Summary
On 15 October 2025, academics and industry partners gathered for the third annual Tech Coalition Safe Online Research Fund convening – this time in Singapore – to share evidence, exchange perspectives, and explore how cross-sector collaboration can strengthen the global response to online child sexual exploitation and abuse (OCSEA).
Hosted by the Tech Coalition and Safe Online on the margins of the TSPA APAC Summit, the event gathered nearly 40 participants, representing 11 funded research projects and 11 leading tech companies.
The focus: bridging the gap between research and implementation, with a particular focus on insights from the Asia-Pacific region, where digital inclusion and safety challenges intersect in complex ways.
Setting the stage
Opening the day, Kay Chau, Vice President of Programs and Member Success at the Tech Coalition, underscored the Fund’s growing impact and role in helping the industry strengthen evidence-based approaches to child online safety.
Snigdha Bhardwaj, Director of Trust and Safety at Google, followed with reflections on the opportunities and challenges posed by generative AI, highlighting how innovation and responsibility must advance hand in hand.
From there, discussions throughout the day focused on the key insights and learnings shaping how research and industry can work together to strengthen child online safety.
Evidence that drives design
Across studies funded through the Research Fund, a consistent message is emerging: effective online safety starts with understanding how people actually use technology. Evidence from the region – the Philippines, Cambodia, Nepal, Kenya, and Australia – paints a picture of how children and caregivers navigate their online lives.
Researchers discussed children’s protective strategies and caregivers’ role in online safety. For industry, the takeaway was that safety tools and interventions work best when they’re baked into how people already engage online. Understanding children and caregivers can help designers create features that are intuitive, context-sensitive, and globally relevant.
Collaboration that works
Discussions peeled back the curtain on what collaboration between researchers and companies can really look like when it works. Several grantees shared experiences of designing and implementing studies in collaboration with tech platforms. Most importantly, speakers were candid about the practicalities of collaboration: access to real-world systems, internal approvals, sensitivity reviews, and the need for legal agreements to protect competitive information.
By defining clear boundaries, including being aligned on independent research questions while protecting research independence, partnerships can generate insights that neither side could achieve alone. This model not only enhances scientific rigor but accelerates the translation of research into product design and policy decisions across industry.
From insights to action
The event closed with an interactive workshop where groups of researchers and industry discussed how to make research both more inclusive and more actionable.

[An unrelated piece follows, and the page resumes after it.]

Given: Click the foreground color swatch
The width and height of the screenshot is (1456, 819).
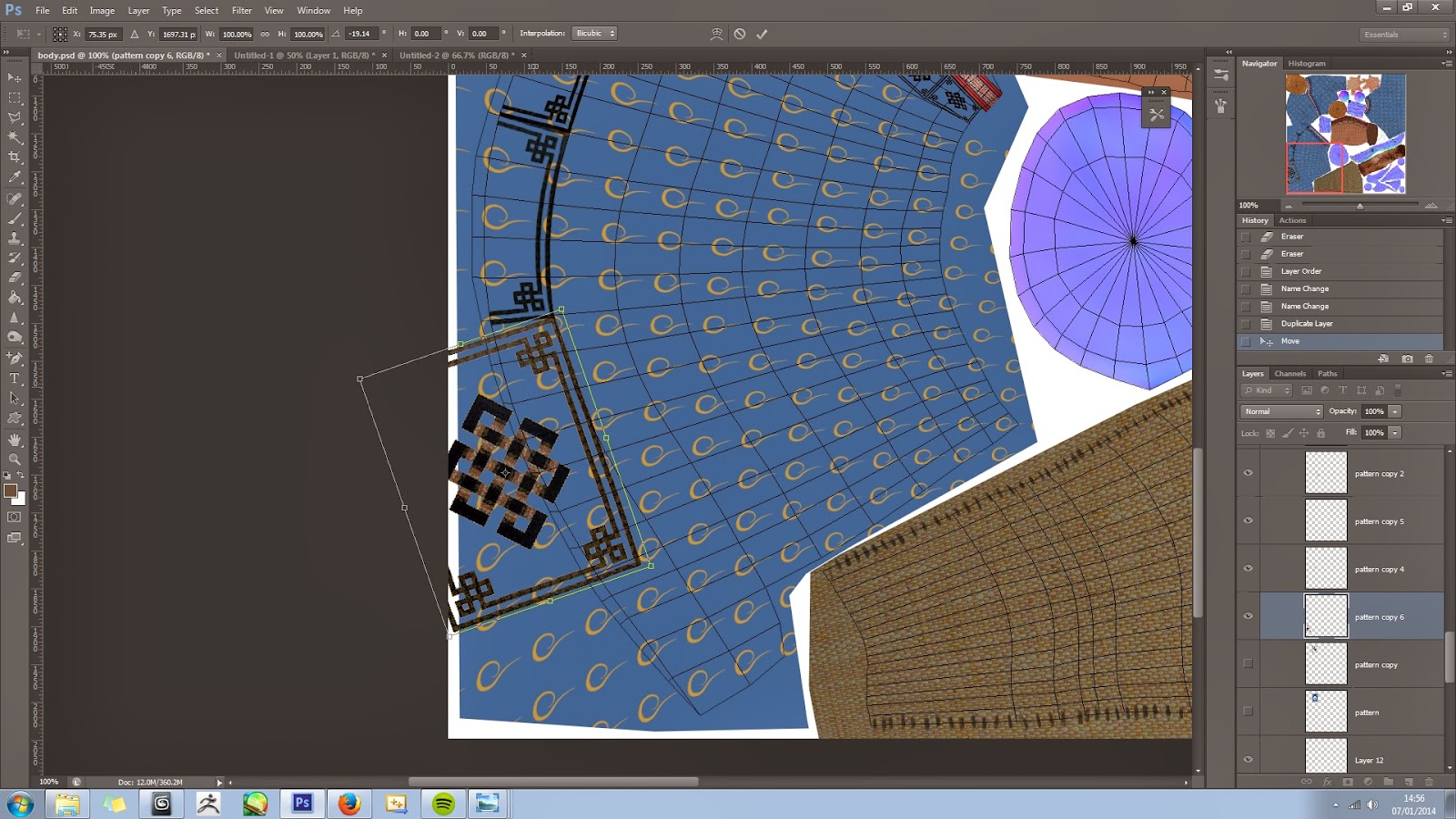Looking at the screenshot, I should pyautogui.click(x=10, y=490).
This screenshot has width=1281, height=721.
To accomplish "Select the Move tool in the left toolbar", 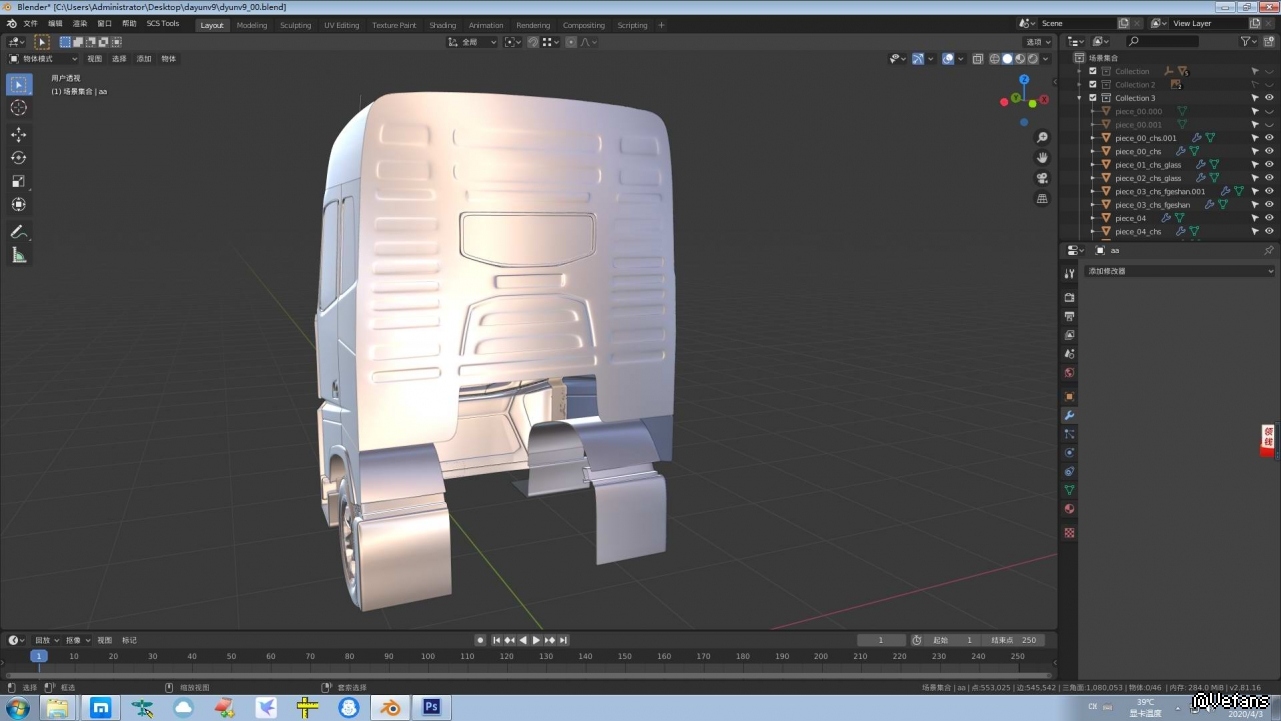I will [x=18, y=134].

Participants emphasized the importance of systematically evaluating child online safety initiatives to identify which approaches are most effective and why.
Sharing these findings – how interventions improve user experience and ultimately safety – can help all stakeholders make a stronger case, both internally and externally, for continued and scaled focus, effort, and investment.
Collective momentum
The convening closed with collective commitments to deepen collaboration, strengthen knowledge-sharing, and expand professional networks across disciplines and regions. Above all, participants reaffirmed a shared responsibility: ensuring that research doesn’t stay in reports, but informs the systems and tools that shape children’s online lives every day.

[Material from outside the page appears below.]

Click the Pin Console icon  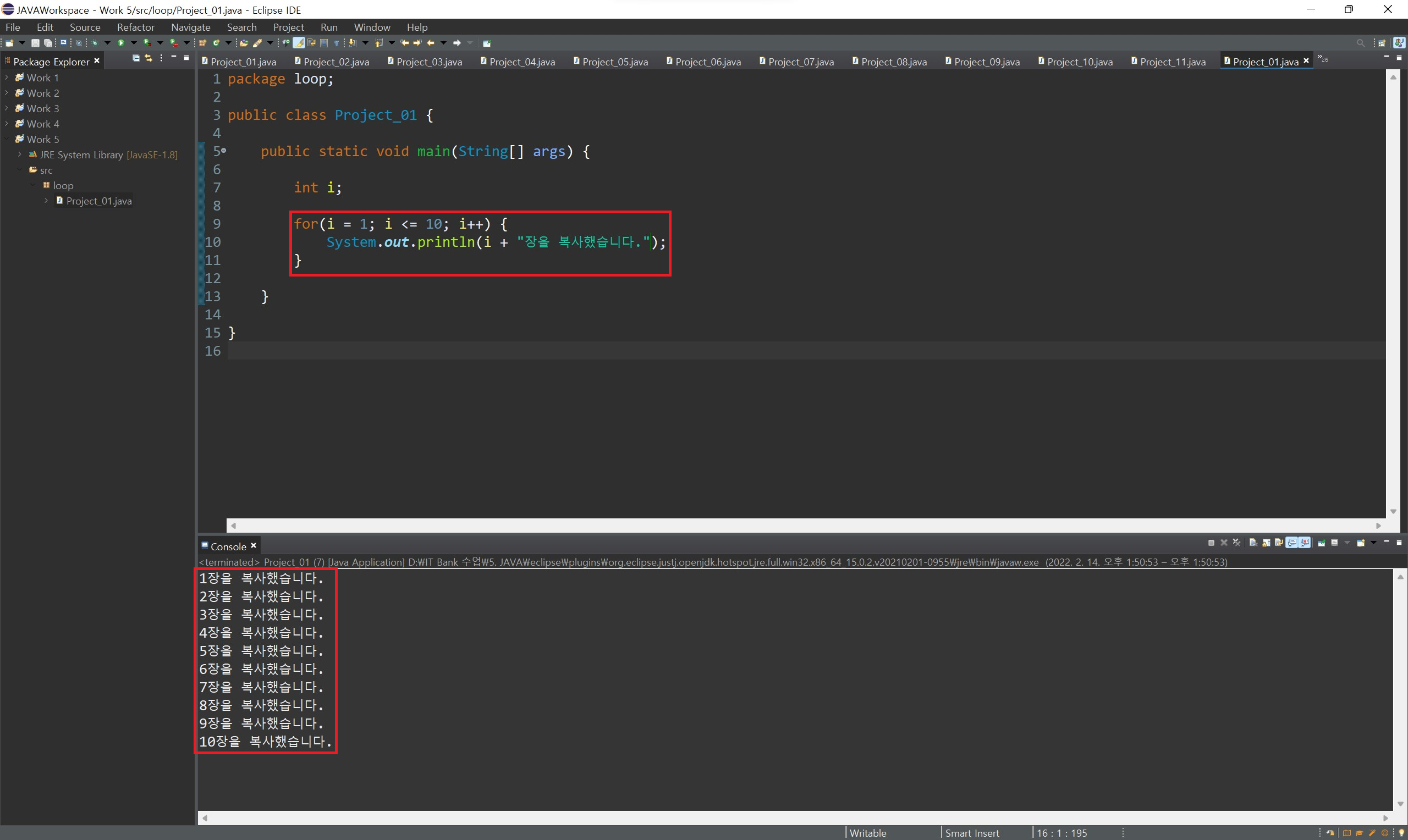1322,543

To date, the Tech Coalition Safe Online Research Fund has invested $2.75 million in independent research, building a growing evidence base that guides tech companies in developing safer, more effective solutions.
The 2025 convening underscored how this investment continues to pay dividends – not only in knowledge, but in tangible progress toward safer digital spaces for children everywhere.
Thank you to Google for hosting this year’s convening, and our partners at Safe Online for their continued collaboration.